#### What you are asked to do:
Retype every line of the records exactly.

┌────────

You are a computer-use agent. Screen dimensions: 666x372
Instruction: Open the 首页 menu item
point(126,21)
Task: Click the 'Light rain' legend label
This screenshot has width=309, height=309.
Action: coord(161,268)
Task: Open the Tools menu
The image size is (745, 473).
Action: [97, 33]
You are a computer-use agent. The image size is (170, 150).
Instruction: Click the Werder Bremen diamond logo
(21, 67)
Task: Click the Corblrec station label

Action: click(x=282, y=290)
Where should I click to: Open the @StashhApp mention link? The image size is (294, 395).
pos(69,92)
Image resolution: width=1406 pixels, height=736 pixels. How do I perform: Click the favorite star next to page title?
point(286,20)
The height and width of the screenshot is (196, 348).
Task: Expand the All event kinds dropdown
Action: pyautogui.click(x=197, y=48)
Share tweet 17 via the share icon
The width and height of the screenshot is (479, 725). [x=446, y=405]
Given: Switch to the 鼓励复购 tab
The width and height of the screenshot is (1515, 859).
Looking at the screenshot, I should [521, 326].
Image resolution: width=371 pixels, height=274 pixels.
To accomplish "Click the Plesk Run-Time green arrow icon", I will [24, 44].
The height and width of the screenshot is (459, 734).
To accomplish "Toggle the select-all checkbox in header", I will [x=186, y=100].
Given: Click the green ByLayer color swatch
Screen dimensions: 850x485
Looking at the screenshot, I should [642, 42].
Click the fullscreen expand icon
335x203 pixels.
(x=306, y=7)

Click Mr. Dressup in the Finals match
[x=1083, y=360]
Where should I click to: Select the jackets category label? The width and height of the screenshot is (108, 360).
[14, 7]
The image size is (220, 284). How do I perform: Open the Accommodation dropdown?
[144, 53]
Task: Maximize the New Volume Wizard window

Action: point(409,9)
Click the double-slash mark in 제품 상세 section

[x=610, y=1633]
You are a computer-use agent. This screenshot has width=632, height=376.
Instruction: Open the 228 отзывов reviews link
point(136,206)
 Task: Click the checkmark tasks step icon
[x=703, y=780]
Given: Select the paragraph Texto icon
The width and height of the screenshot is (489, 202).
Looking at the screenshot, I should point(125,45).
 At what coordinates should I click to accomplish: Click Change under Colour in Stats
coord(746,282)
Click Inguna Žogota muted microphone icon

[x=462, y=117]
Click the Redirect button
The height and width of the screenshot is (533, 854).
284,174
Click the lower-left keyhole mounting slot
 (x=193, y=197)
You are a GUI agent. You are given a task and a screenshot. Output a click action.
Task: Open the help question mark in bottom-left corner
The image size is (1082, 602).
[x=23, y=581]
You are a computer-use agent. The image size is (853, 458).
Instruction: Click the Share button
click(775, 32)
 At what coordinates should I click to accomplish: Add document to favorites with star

└────────

#### Solution to the problem:
You are a computer-use agent. Screen dimensions: 666x372
Instruction: Open the 首页 menu item
point(126,21)
Task: Click the 'Light rain' legend label
This screenshot has width=309, height=309.
Action: coord(161,268)
Task: Open the Tools menu
The image size is (745, 473).
Action: [97, 33]
You are a computer-use agent. The image size is (170, 150).
Instruction: Click the Werder Bremen diamond logo
(21, 67)
Task: Click the Corblrec station label

Action: click(x=282, y=290)
Where should I click to: Open the @StashhApp mention link? The image size is (294, 395).
pos(69,92)
Image resolution: width=1406 pixels, height=736 pixels. How do I perform: Click the favorite star next to page title?
point(286,20)
The height and width of the screenshot is (196, 348).
Task: Expand the All event kinds dropdown
Action: pyautogui.click(x=197, y=48)
Share tweet 17 via the share icon
The width and height of the screenshot is (479, 725). [x=446, y=405]
Given: Switch to the 鼓励复购 tab
The width and height of the screenshot is (1515, 859).
Looking at the screenshot, I should [521, 326].
Image resolution: width=371 pixels, height=274 pixels.
To accomplish "Click the Plesk Run-Time green arrow icon", I will [24, 44].
The height and width of the screenshot is (459, 734).
To accomplish "Toggle the select-all checkbox in header", I will [x=186, y=100].
Given: Click the green ByLayer color swatch
Screen dimensions: 850x485
Looking at the screenshot, I should [642, 42].
Click the fullscreen expand icon
335x203 pixels.
(x=306, y=7)

Click Mr. Dressup in the Finals match
[x=1083, y=360]
Where should I click to: Select the jackets category label? The width and height of the screenshot is (108, 360).
[14, 7]
The image size is (220, 284). How do I perform: Open the Accommodation dropdown?
[144, 53]
Task: Maximize the New Volume Wizard window

Action: point(409,9)
Click the double-slash mark in 제품 상세 section

[x=610, y=1633]
You are a computer-use agent. This screenshot has width=632, height=376.
Instruction: Open the 228 отзывов reviews link
point(136,206)
 Task: Click the checkmark tasks step icon
[x=703, y=780]
Given: Select the paragraph Texto icon
The width and height of the screenshot is (489, 202).
Looking at the screenshot, I should point(125,45).
 At what coordinates should I click to accomplish: Click Change under Colour in Stats
coord(746,282)
Click Inguna Žogota muted microphone icon

[x=462, y=117]
Click the Redirect button
The height and width of the screenshot is (533, 854).
284,174
Click the lower-left keyhole mounting slot
 (x=193, y=197)
You are a GUI agent. You are given a task and a screenshot. Output a click action.
Task: Open the help question mark in bottom-left corner
The image size is (1082, 602).
[x=23, y=581]
You are a computer-use agent. The image size is (853, 458).
Instruction: Click the Share button
click(775, 32)
 At what coordinates should I click to accomplish: Add document to favorites with star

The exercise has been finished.